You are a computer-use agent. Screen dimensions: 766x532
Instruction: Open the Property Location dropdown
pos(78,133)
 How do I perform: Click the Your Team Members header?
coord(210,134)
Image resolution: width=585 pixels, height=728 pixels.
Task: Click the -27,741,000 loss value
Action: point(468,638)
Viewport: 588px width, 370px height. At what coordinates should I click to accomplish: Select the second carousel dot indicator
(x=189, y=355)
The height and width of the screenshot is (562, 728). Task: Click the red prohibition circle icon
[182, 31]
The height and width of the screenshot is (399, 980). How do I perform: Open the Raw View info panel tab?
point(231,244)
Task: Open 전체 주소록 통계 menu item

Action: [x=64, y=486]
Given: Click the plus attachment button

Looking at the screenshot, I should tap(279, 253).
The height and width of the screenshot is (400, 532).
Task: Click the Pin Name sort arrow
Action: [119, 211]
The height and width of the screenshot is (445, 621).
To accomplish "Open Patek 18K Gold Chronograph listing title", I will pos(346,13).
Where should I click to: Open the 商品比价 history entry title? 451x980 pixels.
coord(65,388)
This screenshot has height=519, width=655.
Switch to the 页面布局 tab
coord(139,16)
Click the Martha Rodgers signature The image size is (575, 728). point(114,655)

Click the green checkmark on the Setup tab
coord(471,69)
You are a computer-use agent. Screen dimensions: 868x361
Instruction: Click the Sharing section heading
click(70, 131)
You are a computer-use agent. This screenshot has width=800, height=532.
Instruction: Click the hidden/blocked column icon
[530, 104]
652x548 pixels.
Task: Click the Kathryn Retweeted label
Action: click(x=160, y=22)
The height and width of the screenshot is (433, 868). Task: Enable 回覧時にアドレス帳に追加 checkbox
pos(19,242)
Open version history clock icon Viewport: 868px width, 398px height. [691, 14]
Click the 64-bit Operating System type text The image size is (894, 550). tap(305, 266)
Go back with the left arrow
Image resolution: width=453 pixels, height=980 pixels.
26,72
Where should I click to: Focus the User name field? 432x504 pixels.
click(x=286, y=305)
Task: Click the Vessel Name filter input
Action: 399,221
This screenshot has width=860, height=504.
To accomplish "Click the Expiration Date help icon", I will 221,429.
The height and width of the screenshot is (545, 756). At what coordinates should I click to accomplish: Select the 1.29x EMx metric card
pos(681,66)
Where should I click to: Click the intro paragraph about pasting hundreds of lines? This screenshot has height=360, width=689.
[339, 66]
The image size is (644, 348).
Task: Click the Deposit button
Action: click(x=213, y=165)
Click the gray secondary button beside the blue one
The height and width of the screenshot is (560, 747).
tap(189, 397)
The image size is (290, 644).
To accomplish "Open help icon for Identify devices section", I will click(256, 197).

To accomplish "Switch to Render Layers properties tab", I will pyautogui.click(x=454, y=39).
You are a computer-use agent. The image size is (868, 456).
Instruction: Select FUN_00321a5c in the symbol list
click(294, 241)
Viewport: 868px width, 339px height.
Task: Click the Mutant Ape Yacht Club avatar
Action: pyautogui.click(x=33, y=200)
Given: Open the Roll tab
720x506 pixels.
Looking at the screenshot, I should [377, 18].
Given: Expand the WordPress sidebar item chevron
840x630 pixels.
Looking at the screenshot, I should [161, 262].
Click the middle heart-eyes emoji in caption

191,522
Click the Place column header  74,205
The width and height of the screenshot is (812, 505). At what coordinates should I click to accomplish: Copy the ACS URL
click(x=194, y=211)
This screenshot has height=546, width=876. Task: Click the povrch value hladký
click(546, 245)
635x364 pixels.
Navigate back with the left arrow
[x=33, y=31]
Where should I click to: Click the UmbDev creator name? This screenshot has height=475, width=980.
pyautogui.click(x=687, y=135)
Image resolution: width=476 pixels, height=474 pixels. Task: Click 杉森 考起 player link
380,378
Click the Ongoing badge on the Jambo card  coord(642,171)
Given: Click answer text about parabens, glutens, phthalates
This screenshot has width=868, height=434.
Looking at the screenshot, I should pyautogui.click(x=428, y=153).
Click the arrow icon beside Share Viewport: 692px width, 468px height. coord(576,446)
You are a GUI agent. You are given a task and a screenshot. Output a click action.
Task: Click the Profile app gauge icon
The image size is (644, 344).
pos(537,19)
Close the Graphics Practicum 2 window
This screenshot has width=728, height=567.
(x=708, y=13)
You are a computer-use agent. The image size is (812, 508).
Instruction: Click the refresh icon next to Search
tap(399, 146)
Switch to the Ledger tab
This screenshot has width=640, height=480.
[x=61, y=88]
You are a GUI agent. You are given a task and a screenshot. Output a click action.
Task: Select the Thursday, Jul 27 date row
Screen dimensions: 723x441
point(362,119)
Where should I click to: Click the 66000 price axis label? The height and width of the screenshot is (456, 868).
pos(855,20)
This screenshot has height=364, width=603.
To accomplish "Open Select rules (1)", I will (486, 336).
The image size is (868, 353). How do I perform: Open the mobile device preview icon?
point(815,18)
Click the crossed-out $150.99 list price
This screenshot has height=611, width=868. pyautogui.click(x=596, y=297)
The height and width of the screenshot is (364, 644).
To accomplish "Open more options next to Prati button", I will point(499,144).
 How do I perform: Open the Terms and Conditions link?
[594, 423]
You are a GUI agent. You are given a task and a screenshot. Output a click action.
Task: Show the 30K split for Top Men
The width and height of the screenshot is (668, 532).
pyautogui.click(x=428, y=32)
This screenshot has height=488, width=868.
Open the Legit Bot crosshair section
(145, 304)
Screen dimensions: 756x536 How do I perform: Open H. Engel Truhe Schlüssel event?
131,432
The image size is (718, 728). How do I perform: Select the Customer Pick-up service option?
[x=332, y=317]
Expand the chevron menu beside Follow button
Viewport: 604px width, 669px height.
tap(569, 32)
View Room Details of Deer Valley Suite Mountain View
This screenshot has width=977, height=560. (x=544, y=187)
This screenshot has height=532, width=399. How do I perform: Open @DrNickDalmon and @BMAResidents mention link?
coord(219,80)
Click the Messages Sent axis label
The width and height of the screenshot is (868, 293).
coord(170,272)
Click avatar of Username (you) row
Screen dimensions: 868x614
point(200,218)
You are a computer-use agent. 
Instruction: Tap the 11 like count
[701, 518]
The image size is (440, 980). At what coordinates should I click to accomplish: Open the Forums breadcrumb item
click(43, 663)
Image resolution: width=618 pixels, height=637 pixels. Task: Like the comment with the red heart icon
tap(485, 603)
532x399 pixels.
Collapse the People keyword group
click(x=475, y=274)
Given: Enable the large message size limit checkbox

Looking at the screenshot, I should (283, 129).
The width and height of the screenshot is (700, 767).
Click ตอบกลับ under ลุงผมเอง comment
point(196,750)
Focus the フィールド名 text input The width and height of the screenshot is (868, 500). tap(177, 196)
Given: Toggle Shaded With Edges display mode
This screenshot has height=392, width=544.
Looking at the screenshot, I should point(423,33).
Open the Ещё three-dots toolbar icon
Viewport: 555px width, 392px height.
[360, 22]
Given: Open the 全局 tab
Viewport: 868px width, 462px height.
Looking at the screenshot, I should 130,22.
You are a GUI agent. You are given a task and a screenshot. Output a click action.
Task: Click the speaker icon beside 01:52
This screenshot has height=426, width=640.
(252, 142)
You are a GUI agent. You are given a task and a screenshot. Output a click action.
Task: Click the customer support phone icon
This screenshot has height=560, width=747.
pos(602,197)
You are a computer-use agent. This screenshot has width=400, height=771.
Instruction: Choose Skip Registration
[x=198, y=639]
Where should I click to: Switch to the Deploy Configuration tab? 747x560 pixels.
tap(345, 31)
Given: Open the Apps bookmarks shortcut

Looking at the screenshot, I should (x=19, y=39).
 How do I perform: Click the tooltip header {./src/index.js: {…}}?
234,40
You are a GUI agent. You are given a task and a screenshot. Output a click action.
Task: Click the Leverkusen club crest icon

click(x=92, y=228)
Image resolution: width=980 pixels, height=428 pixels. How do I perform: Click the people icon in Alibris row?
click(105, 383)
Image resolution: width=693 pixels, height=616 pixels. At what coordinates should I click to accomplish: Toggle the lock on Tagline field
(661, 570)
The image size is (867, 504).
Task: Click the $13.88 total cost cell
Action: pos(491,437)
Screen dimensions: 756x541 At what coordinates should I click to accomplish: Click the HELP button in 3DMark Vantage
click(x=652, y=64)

Required action: Search the records for the word "computer". Copy each line where it appears.

Expected answer:
You are a computer-use agent. Screen dimensions: 766x532
You are a computer-use agent. Screen dimensions: 868x361
You are a computer-use agent. This screenshot has width=800, height=532.
You are a computer-use agent. The image size is (868, 456).
You are a computer-use agent. The image size is (812, 508).
You are a computer-use agent. 
You are a computer-use agent. This screenshot has width=400, height=771.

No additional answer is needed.